#### MATERIAL FOR THIS EXERCISE:

------------------------------

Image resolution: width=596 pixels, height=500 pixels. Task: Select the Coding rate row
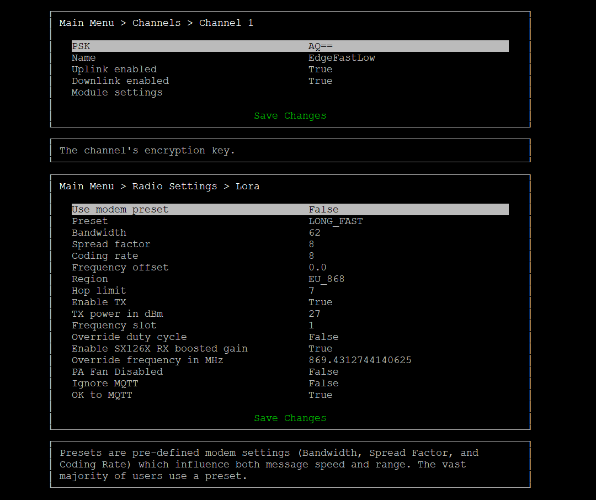290,256
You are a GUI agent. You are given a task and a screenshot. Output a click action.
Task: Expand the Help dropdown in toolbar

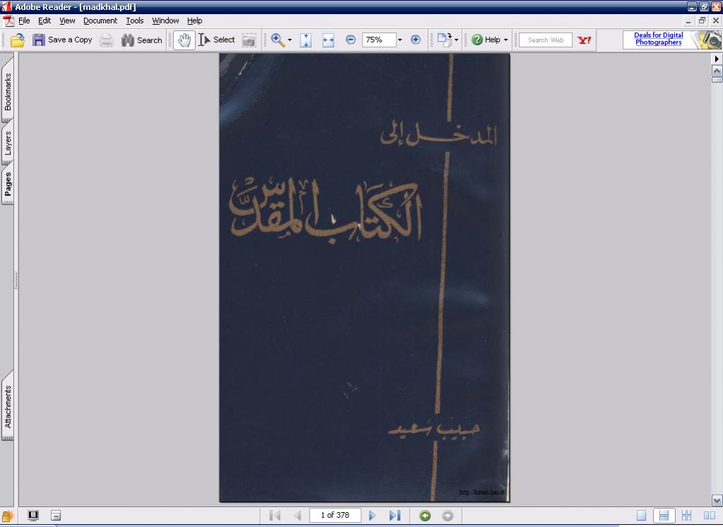point(505,40)
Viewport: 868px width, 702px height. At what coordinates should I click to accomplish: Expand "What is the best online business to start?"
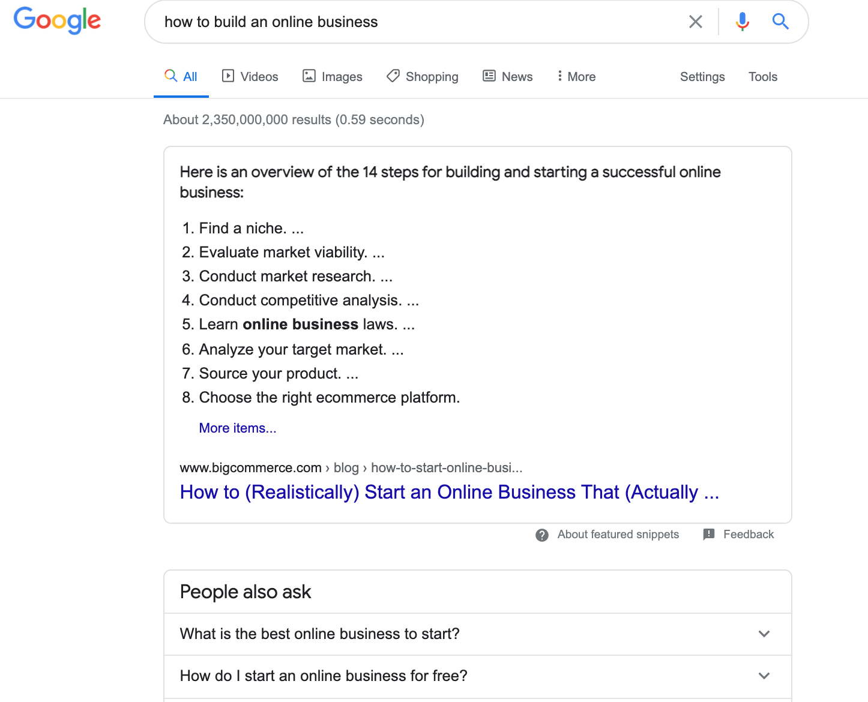tap(764, 634)
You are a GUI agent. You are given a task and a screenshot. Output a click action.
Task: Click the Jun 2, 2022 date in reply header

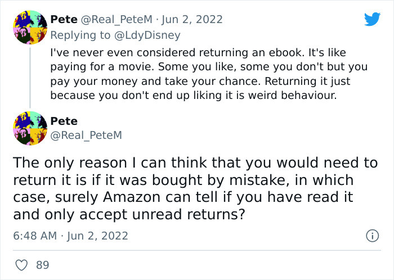click(x=192, y=19)
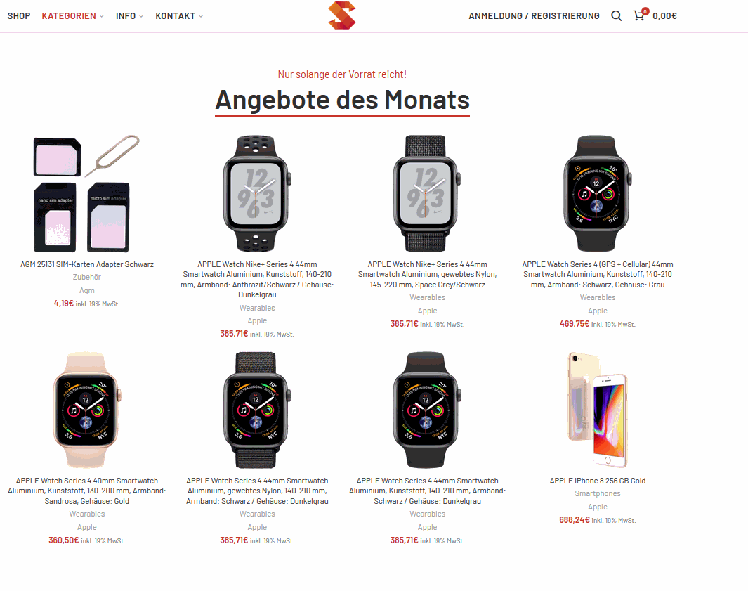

------------------------------

Leave the pictures out and transcribe the remaining material exactly.

#### EXPECTED ANSWER:
Image resolution: width=596 pixels, height=500 pixels. Task: Select the Coding rate row
290,256
You are a GUI agent. You are given a task and a screenshot. Output a click action.
Task: Expand the Help dropdown in toolbar

point(505,40)
Viewport: 868px width, 702px height. At what coordinates should I click to accomplish: Expand "What is the best online business to start?"
tap(764, 634)
You are a GUI agent. You are given a task and a screenshot. Output a click action.
Task: Click the Jun 2, 2022 date in reply header

click(x=192, y=19)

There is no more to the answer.